New movie, Tully, refuses to glamorise motherhood. Instead, it sparks a conversation that is long overdue, writes Marchelle Abrahams.
Every mother can relate to the late night feeds; early morning wake-ups; crying; burping. And so much baby vomit. It’s like the smell is permanently settled into your clothes, your hair and your life.
Charlize Theron’s new movie Tully is a reality check for parents. It shows the funny and dark side of bringing a baby into the world.
It’s profound and sad at the same time, shining a light on post-partum depression and the depths of pain mothers go through, only to be told that there is light at the end of the tunnel.
For some, yes, but for others the darkness is never ending and the light is elusive.
Never before has a movie explored the subject matter so rationally, and without sugar-coating it.
Theron plays Marlo, a 40-something mother of two who decides to hire a night nanny, Tully, after the birth of her third child.
Written by Diablo Cody, the brains behind Juno, Tully has inadvertently opened the discussion on maternal mental wellbeing, and the lack of support surrounding it.
In an interview with the Washington Post, Cody admitted parts of the movie are semi-autobiographical and arose out of her personal experience. Written two-and-a-half years ago, Cody said she penned it during a “post-partum fog” after the birth of her third son.

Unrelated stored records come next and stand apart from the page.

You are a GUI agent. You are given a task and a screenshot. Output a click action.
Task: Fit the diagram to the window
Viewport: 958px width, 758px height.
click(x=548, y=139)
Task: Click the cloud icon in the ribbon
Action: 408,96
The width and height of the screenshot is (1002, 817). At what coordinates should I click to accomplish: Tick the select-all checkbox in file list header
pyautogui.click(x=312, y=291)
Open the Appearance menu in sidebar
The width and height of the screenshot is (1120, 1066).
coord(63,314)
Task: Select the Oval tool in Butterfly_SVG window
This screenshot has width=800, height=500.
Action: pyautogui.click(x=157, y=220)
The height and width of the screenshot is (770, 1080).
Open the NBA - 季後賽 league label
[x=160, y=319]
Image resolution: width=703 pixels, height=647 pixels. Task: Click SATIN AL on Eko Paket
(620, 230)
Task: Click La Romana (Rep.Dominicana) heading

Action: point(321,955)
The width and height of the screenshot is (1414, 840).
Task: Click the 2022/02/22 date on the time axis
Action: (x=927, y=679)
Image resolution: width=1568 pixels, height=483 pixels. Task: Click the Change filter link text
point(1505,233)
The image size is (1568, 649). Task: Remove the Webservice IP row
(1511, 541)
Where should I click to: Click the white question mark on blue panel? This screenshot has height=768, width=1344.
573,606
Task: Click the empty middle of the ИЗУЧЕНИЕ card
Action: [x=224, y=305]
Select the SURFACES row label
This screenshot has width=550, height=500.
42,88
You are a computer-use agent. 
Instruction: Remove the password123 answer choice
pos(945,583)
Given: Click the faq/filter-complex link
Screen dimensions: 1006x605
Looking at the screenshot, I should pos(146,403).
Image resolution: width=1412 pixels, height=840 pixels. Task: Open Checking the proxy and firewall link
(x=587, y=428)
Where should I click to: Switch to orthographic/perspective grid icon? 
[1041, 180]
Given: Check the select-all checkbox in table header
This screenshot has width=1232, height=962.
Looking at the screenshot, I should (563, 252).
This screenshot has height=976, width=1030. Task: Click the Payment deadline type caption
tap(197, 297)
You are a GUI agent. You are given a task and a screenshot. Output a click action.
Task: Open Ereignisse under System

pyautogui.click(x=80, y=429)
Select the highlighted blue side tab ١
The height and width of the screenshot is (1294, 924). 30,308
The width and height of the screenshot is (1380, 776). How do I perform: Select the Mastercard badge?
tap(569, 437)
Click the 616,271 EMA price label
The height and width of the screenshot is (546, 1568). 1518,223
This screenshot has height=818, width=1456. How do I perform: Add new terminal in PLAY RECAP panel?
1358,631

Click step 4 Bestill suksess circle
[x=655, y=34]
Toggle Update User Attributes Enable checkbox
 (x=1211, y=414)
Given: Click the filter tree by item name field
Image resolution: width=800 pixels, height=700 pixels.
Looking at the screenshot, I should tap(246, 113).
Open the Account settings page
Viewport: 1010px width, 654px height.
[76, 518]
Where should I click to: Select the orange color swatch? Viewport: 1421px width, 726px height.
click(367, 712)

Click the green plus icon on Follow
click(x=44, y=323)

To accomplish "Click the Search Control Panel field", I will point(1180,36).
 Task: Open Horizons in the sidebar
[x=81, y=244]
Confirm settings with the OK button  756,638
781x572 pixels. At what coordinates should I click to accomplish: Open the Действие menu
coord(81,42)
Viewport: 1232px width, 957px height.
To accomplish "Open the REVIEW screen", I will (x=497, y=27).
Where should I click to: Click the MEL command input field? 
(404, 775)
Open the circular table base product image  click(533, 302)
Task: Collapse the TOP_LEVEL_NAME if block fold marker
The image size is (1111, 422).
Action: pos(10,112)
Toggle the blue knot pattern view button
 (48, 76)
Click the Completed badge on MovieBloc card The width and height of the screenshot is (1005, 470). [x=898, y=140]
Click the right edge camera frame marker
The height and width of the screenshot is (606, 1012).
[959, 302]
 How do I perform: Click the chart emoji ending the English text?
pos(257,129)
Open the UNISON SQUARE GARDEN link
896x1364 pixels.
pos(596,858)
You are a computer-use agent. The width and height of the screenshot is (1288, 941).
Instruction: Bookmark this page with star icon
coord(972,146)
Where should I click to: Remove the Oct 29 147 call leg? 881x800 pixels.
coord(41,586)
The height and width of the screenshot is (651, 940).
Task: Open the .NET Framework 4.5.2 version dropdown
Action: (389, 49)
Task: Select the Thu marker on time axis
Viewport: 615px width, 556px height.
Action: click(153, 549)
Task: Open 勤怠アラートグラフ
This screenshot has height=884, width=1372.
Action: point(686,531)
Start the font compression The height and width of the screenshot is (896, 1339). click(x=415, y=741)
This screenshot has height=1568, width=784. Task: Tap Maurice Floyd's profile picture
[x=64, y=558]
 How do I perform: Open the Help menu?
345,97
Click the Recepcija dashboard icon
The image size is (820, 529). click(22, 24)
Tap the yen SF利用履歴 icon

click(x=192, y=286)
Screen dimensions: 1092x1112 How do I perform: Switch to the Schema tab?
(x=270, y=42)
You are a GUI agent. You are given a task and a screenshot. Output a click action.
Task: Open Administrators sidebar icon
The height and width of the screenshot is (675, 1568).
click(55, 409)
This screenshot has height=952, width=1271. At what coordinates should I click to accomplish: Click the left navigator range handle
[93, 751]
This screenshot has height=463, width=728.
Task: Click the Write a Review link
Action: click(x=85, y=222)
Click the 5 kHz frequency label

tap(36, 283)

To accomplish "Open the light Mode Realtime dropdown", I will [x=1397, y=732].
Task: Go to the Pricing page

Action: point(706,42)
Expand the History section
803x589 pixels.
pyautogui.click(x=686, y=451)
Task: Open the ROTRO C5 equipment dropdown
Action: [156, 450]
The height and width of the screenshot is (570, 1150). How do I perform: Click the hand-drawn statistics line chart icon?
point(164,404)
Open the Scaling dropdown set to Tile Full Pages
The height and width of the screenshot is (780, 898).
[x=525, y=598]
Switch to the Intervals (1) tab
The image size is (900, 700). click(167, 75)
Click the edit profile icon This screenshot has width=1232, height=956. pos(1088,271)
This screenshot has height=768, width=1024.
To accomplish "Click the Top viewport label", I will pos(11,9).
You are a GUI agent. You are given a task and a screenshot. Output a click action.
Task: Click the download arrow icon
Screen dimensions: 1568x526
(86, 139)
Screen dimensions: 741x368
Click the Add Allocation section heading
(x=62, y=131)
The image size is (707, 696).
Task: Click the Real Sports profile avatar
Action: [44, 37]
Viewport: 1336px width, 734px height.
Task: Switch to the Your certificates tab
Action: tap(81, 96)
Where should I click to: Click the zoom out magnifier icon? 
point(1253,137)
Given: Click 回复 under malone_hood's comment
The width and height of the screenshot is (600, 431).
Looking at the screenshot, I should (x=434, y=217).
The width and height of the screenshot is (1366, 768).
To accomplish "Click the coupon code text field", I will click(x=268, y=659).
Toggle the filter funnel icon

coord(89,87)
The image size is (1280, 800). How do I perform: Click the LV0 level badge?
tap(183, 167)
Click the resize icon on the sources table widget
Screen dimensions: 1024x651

Many mothers experience some form of depression, anxiety or other psychiatric disorder during pregnancy or in the 12 months after childbirth, according to Dr Lavinia Lumu, a specialist psychiatrist at Akeso Crescent Clinic in Randburg, Gauteng.
“About one in five new mothers worldwide, and up to one in three in South Africa, may experience symptoms without even realising it.
“Psychiatric disorders in the perinatal (immediately before or after birth) period, such as anxiety or depression are often missed or left untreated to the detriment of mother and baby.”
According to experts, there are five types of disorders that new and expecting mothers are prone to.
This is characterised by a low or depressed mood, lack of interest, drive and motivation.
“Feeling hopeless or overwhelmed, having thoughts of death or suicide, and losing interest in the baby or feeling like you can’t bond are also among the symptoms of perinatal depression,” says Dr Bavi Vythilingum, specialist psychiatrist.
“Psychosis in mothers may manifest as either auditory or visual hallucinations, delusions, suicidal thoughts or thoughts of harming the baby, known as infanticide,” adds Vythilingum.
“This is an emergency and women who experience these feelings should seek help immediately.”
During pregnancy, the excessive release of endogenous cortisol (stress hormone), due to severe anxiety, may interfere with the normal growth of the unborn foetus. Panic and anxiety attacks typically peak within a few minutes and resolve within 30 minutes to an hour.
“It’s important that common medical conditions which often have their onset during pregnancy, such as hyperthyroidism and asthma are excluded, so that the patient can be properly diagnosed,” comments Lumu.
“International research is limited, but it is estimated that the percentage of women who experience delivery as traumatic is between 9% and 44%,” adds Lumu. She says about 9% to 15% of these women experience post-traumatic stress disorder (PTSD) after childbirth.
For the diagnosis of PTSD to be made, symptoms must be persistent at least for one month after childbirth.
OCD manifests as intrusive, unwanted thoughts that are distressing, accompanied by repeated behaviours or compulsions to decrease the anxiety of the intrusive thoughts.
“Common examples of obsessions include an intense fear that something is contaminated by germs or dirt,” Lumu says. “Women with perinatal OCD often worry that their baby will be harmed through contamination. The compulsions may include washing, cleaning or sterilising repetitively and excessively.”
Urgent screening and intervention is important when making a diagnosis.
“If a family member suspects that a new or expectant mother has a mental health problem, it is important to encourage her to seek help urgently from a healthcare professional,” Lumu suggests.
“Milder depressive conditions can be managed through psychotherapy, while more severe conditions require pharmacotherapy in the form of antidepressants for depression and anxiety.
“Many antidepressants have been well researched and have been shown to be relatively safe during pregnancy and breastfeeding.
"Mood-stabilisers are reserved for the treatment of bipolar disorder, and mothers with suspected bipolar disorder should be referred to a psychiatrist.”